Please copy the stretch of records from the line containing "Eutonie am Abend (Much) (95, 2224)" through the end of the records, both ends included, keeping each request as it is and shifting every coordinate in the answers by -94.

» **Records shown**
* START *

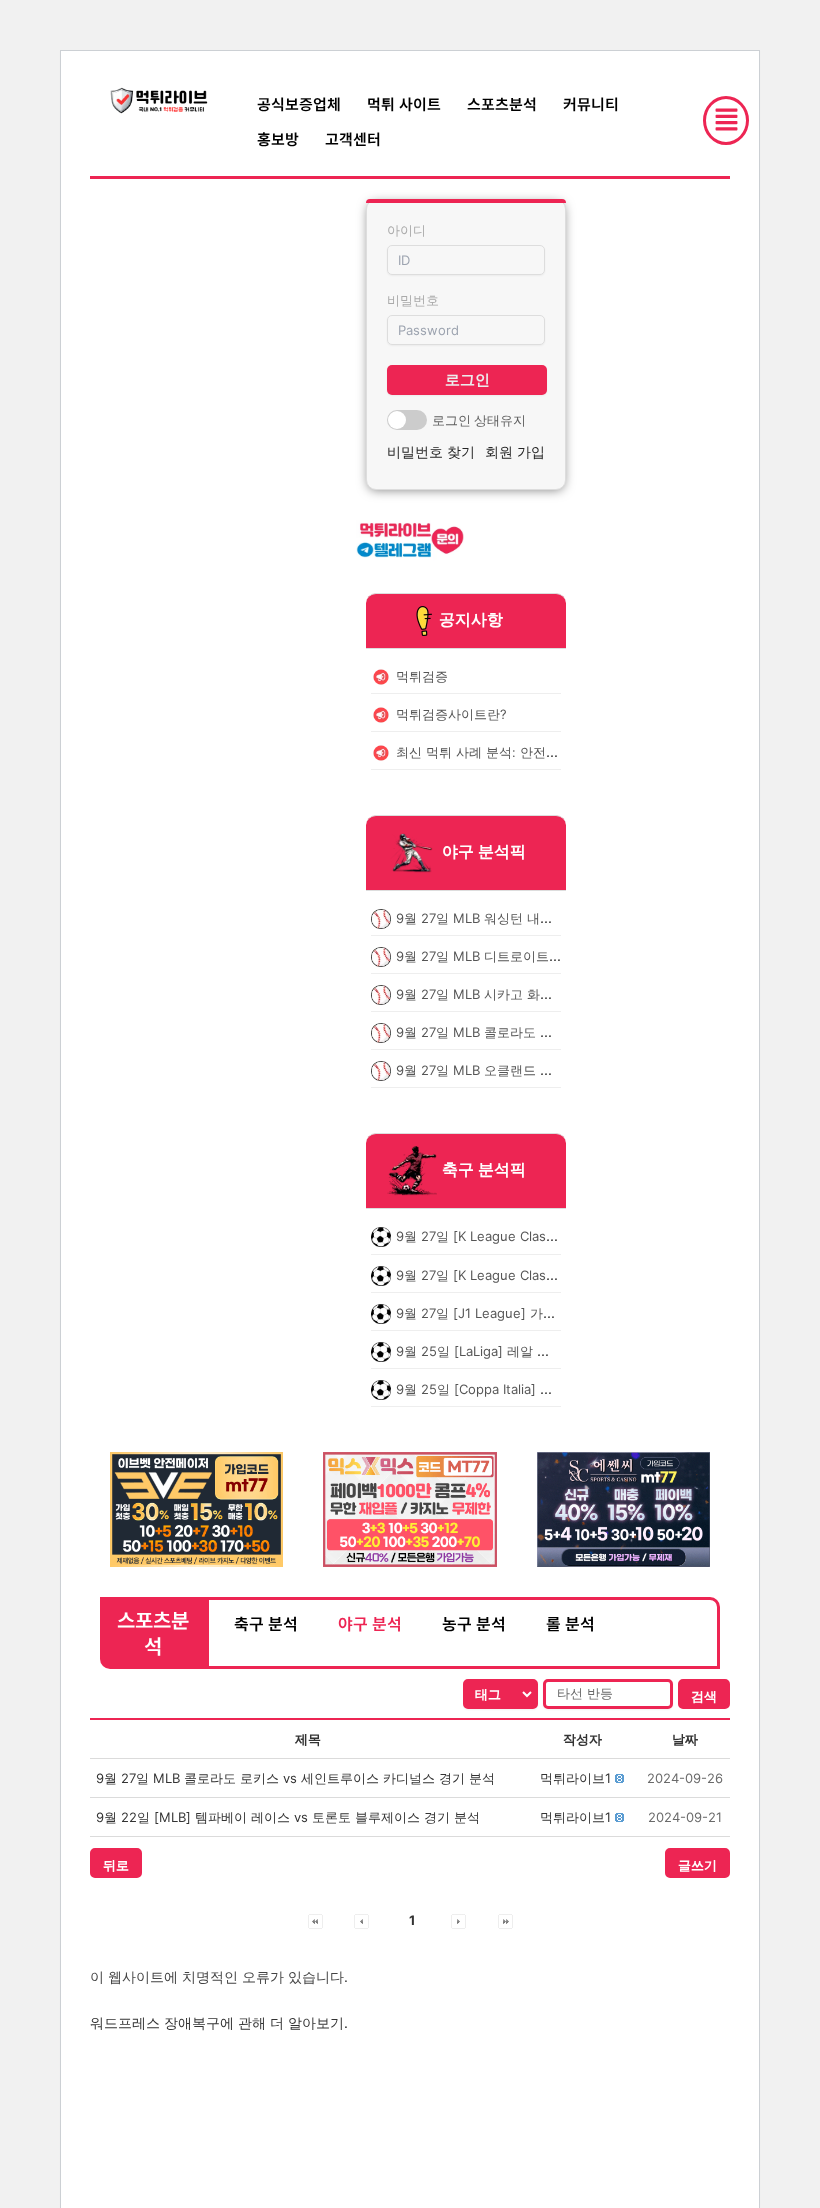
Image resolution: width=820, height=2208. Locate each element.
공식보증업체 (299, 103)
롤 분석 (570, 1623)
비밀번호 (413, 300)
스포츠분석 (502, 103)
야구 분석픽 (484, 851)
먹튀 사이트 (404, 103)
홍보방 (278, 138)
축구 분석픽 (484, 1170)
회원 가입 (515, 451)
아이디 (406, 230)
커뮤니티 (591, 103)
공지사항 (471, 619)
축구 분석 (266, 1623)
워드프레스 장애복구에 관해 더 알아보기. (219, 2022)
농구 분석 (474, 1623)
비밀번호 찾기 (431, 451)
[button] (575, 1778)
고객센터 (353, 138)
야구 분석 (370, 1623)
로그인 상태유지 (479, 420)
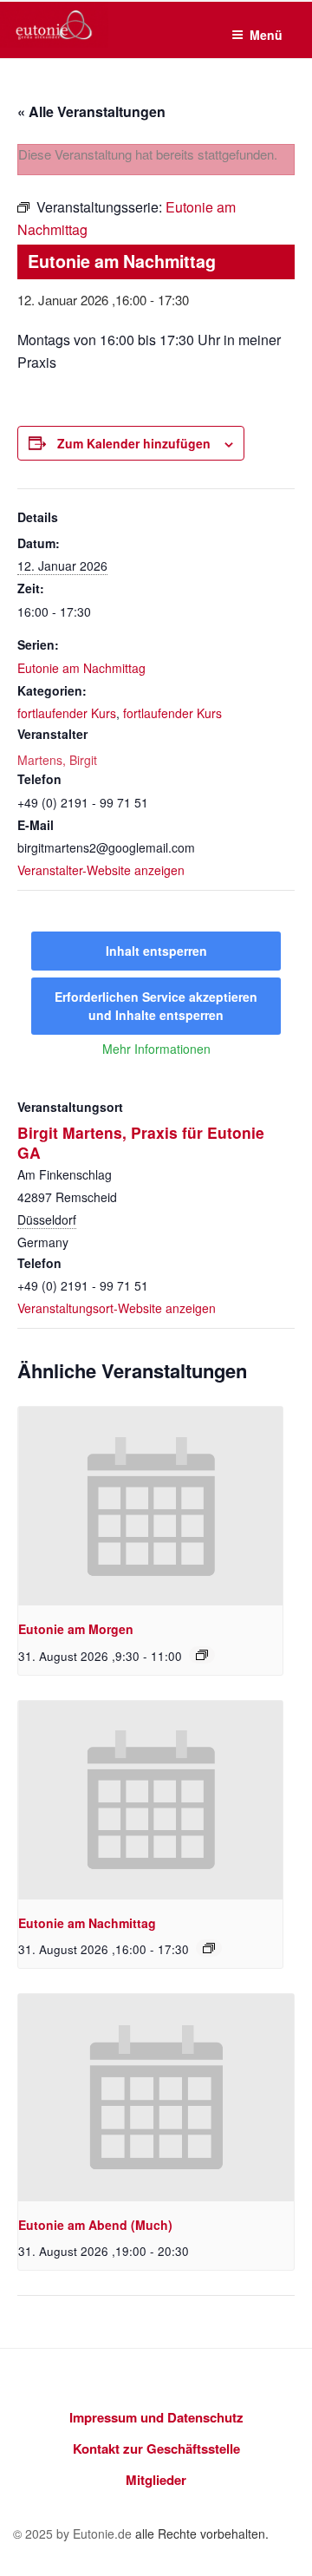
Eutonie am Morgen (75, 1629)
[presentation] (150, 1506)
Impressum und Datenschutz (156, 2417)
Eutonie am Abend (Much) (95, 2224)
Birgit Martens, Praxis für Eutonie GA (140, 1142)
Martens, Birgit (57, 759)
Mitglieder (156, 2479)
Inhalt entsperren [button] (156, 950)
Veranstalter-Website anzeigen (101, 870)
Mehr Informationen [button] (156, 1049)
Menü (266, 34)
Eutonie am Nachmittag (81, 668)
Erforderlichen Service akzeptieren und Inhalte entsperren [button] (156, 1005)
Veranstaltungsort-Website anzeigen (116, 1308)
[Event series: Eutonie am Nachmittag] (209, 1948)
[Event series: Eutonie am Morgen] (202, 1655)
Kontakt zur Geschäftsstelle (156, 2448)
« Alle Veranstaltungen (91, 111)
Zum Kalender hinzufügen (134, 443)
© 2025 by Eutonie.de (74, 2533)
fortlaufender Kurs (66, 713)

* END *

» **Reply**
Eutonie am Abend (Much) (1, 2130)
Birgit Martens, Praxis für Eutonie GA (46, 1048)
Martens, Birgit (-37, 665)
Mitglieder (62, 2385)
Inhalt entsperren [button] (62, 856)
Veranstalter-Website anzeigen (7, 776)
Mehr Informationen [button] (62, 955)
Menü (172, -60)
Eutonie am Nachmittag (-13, 574)
Erforderlichen Service akzeptieren und Inhalte entsperren [button] (62, 911)
Veranstaltungsort-Website anzeigen (22, 1214)
[Event series: Eutonie am Nachmittag] (115, 1854)
[Event series: Eutonie am Morgen] (108, 1561)
Kontakt zur Geschäftsstelle (62, 2354)
« Alle Veranstaltungen (-3, 17)
Zum Kalender hinzufügen (40, 349)
© 2025 by Eutonie.de (-20, 2439)
fortlaufender Kurs (-28, 619)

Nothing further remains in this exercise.